November 4, 2022 – Because I had never been to Guatemala before, I snagged the co-pilot seat in the helicopter. The dense rainforest rushing under us seemed endless, impenetrable, wild, eternal. Until a mountain loomed ahead. No, not a mountain, but the ruin of an immense, 25-story-tall complex of temples and palaces almost completely choked by trees and vines except for the central tower that had been partially excavated—El Mirador, The Lookout.
A few minutes later, we were climbing that tower on foot when we were interrupted by the raucous cries of howler monkeys and our pressing need to stop and gawk at a bird so exquisitely beautiful it didn’t look real—a Keel-billed Toucan. It was hard to believe that, in Mirador’s heyday, 600–200 B.C., as many as 3–5 million people may have lived in this and surrounding cities.
How did they thrive here, on the Yucatan Peninsula, which is made entirely of ancient coral, now transformed into limestone? Why, in the space of a century, did they die out and abandon their civilization? Professor Richard Hansen, our guide, had answers. These ancient Mayans thrived by mining the carbon-rich, waterlogged soil of the swamps that cover a third of the Mirador Basin. They piled it onto raised beds to grow maize, and burned limestone to cement their huge pyramids, stucco their exquisite friezes and pave their vast network of highways.
Then they died or fled when two finite resources ran out: carbon-rich peat to nourish their crops and trees to burn their lime. By the second century B.C., only a few hundred residents remained, mostly members of the royal family, camping in hovels at the base of the pyramids.
Vast rainforest surrounds the tower at El Mirador.
Observing a frieze at the El Mirador ruins.
(L to R) Me, sitting on the steps of an El Mirador ruin, with Professor Richard Hansen, Lead Archaeologist of El Mirador, and Elma Kay, Director of the Belize Maya Forest Trust and project partner of Rainforest Trust in neighboring Belize.
A pyramid at the ruins of El Mirador.
Standing at the top of the tower of El Mirador with members of our partners, Global Conservation and FUNDAECO.
Speaking at the Global Conservation Tikal Summit in October.
Me and Paloma Chavez at the Global Conservation Tikal Summit in October.
An orchid we passed walking around the ruins of El Mirador.
A Limpkin, one of the beautiful local bird species photographed by group member, Jes Lefcourt, during our trip to Guatemala.
The Tropical Kingbird, photo by Jes Lefcourt
Central American Spider Monkeys peer down as group members walk past. Photo by Jes Lefcourt.

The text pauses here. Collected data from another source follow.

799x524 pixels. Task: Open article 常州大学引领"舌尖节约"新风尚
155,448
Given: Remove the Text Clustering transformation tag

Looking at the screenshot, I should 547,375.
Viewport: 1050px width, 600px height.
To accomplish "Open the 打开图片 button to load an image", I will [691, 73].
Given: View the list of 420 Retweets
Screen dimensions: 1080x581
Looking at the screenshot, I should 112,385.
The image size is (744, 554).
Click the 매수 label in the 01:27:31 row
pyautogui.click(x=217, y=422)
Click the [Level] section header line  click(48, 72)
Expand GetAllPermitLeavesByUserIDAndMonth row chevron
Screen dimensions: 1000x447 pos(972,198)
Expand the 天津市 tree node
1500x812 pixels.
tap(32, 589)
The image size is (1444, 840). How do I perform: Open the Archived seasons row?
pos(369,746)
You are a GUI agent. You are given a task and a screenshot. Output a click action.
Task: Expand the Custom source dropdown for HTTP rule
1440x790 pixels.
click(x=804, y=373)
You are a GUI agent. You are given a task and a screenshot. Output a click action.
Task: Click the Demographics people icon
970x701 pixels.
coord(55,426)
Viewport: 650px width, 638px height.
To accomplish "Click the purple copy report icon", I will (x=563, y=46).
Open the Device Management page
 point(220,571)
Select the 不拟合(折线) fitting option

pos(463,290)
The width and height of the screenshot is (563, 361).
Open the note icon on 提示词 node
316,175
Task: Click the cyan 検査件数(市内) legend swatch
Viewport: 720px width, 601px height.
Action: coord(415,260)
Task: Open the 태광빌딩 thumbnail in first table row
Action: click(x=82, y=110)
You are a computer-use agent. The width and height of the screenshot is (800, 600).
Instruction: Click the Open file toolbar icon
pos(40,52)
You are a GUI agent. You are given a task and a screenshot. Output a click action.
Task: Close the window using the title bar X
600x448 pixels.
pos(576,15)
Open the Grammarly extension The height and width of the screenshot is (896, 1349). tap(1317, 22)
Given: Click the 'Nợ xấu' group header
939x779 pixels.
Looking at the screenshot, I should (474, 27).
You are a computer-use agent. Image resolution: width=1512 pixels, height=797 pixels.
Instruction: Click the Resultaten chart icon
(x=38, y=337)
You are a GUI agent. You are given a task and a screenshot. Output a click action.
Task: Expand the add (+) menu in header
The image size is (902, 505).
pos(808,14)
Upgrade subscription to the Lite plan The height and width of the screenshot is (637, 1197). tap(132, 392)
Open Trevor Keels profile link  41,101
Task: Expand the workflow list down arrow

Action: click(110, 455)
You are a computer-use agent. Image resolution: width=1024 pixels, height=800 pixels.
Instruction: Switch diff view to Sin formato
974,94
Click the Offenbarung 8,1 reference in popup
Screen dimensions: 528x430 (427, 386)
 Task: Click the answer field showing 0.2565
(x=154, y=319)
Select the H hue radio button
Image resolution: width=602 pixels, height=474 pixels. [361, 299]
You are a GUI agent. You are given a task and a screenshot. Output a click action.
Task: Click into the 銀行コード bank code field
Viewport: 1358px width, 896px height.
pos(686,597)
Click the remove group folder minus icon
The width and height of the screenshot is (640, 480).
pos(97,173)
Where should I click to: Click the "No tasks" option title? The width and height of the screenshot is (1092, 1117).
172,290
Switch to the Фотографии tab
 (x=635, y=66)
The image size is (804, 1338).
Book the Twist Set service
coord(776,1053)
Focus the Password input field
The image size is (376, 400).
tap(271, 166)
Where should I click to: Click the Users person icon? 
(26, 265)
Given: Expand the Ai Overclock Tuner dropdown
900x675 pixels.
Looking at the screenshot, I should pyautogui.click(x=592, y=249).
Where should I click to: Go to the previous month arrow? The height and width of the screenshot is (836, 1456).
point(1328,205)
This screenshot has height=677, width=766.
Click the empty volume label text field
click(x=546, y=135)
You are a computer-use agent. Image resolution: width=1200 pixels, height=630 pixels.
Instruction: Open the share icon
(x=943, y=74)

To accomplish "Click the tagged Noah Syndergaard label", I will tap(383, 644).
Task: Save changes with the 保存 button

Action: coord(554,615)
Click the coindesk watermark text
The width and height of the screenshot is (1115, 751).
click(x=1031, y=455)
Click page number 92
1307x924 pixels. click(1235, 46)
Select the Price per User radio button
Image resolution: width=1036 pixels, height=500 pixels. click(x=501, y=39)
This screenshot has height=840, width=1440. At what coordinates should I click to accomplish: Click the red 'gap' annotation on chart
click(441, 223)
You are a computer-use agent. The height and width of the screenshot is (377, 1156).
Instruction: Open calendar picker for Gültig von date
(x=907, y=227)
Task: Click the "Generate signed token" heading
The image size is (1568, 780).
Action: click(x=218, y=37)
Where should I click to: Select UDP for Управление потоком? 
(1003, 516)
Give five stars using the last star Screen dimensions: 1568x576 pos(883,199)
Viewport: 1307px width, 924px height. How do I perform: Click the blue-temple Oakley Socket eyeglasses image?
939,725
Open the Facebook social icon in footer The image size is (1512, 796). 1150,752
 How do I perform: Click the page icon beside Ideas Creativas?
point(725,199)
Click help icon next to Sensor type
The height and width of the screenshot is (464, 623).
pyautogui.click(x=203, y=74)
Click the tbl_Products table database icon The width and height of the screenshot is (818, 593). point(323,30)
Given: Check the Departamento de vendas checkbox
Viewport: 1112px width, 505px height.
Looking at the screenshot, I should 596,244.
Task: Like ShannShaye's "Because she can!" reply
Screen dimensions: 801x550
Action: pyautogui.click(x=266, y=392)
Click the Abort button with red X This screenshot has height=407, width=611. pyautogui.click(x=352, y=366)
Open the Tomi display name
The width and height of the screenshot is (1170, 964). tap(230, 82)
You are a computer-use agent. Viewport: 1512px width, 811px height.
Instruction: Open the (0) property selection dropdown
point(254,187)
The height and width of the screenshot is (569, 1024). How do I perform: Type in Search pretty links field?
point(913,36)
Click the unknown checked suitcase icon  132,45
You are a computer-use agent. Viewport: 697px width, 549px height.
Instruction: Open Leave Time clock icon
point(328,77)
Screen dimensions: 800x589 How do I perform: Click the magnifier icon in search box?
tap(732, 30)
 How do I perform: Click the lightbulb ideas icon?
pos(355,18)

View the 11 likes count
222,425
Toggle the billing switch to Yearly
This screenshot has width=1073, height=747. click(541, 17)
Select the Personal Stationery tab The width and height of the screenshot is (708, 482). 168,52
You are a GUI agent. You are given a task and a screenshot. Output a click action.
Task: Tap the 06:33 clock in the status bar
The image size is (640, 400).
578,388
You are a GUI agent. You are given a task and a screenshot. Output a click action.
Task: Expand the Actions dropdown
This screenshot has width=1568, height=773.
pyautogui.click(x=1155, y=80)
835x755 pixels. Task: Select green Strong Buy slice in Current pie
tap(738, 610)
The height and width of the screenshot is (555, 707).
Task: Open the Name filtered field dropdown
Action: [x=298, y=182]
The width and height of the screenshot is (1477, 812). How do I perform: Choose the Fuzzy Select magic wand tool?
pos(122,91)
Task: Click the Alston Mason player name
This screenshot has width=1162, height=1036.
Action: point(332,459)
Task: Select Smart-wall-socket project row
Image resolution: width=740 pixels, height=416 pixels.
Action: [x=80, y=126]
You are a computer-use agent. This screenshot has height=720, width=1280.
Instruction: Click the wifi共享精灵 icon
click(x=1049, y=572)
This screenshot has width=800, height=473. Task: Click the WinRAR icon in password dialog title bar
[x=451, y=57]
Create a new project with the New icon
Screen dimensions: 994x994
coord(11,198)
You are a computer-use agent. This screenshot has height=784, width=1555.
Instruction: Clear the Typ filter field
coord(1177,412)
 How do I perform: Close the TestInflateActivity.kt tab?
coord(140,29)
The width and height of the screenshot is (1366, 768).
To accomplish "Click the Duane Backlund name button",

The Lesson’s Motmot, photo by Jes Lefcourt
Even in the midst of troubled times, we like to think that progress is inevitable, that history moves in one direction rather than in circles. But that depends on how we use the resources on which our civilization depends. To the residents of El Mirador, the peat and the firewood must have seemed inexhaustible. To us, too, the capacity of the air, the seas, and the forests to absorb CO2 and provide rain and sustenance can also seem infinite.
In the 1980s, Guatemala designated Mirador National Park to protect the core of the ruins—and the rainforest and the toucans and the howlers—and buffered it with community-managed forestry concessions. Five years ago, Rainforest Trust agreed to support FUNDAECO, a national NGO, to transition some of the concessions from logging to tourism and carbon and to protect the landscape from narco-traffickers. So when our partners Global Conservation and FUNDAECO invited me to attend a workshop near Mirador for non-profit and government protected-area managers from across Latin America, I jumped at the opportunity. I could scout for new protected area creation projects and partners and see what FUNDAECO had achieved. I could also learn Mirador’s lessons.
As I walked through the jungle, the busy past few months at Rainforest Trust kept intruding on my thoughts. Thanks to the generosity of our donors, our board had been able to approve the largest portfolio of projects we had ever committed to. Remarkably, these included two projects in Africa to create large, brand-new national parks to protect rainforests: Krahn-Bassa National Park in Liberia, the country established by African Americans on the Atlantic coast of Africa that harbors 80% of West Africa’s remaining rainforest as well as chimps, forest elephants and pygmy hippos; and Reserva de la Paz in Equatorial Guinea, a tiny, oil-rich country nestled between Cameroon and Gabon, in the heart of the Congo, the world’s second-largest rainforest.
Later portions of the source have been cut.